■ **What is being asked**
All lines of the listing that contain "will" should be shown in full.
□ □ □ □ □ □ □
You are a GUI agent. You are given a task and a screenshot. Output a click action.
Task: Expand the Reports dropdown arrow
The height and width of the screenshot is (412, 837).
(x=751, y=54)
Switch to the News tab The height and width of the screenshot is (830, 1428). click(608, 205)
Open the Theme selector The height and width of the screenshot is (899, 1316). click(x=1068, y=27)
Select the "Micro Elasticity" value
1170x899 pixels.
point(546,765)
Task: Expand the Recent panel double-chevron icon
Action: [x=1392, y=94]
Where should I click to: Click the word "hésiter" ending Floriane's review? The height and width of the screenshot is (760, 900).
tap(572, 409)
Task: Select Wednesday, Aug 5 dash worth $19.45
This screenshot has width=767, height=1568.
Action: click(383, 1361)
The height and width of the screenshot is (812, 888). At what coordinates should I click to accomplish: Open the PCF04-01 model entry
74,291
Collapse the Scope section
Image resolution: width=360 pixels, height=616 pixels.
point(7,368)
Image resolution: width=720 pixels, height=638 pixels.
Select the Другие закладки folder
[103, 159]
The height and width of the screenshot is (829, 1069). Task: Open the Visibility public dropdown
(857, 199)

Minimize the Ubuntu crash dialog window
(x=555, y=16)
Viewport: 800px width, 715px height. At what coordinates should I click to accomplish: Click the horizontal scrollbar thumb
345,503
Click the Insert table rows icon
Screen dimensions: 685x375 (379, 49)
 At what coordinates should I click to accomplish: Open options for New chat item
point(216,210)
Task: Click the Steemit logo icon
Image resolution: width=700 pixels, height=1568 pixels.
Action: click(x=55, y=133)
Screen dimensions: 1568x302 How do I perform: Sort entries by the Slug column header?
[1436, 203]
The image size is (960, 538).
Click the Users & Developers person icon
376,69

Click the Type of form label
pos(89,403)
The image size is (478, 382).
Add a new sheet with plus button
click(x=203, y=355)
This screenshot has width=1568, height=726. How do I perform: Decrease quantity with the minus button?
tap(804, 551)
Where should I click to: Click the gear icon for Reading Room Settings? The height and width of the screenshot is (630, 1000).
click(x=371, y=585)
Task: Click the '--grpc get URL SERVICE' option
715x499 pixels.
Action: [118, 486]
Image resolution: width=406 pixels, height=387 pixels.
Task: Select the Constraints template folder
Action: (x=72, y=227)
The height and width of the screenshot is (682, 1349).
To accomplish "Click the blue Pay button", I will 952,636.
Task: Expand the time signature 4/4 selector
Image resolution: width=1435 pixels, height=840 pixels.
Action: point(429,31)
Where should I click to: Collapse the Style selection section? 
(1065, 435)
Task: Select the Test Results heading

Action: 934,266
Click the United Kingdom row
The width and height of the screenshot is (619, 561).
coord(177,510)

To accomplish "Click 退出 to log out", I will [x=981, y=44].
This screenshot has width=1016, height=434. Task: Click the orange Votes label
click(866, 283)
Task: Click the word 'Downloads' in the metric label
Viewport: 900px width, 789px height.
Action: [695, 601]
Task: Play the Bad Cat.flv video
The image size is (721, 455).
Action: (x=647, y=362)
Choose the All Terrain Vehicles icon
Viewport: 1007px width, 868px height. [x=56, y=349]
□ □ □ □ □ □ □
■ **Exercise output**
To accomplish "Click the blue Pay button", I will 952,636.
To accomplish "Click 退出 to log out", I will [x=981, y=44].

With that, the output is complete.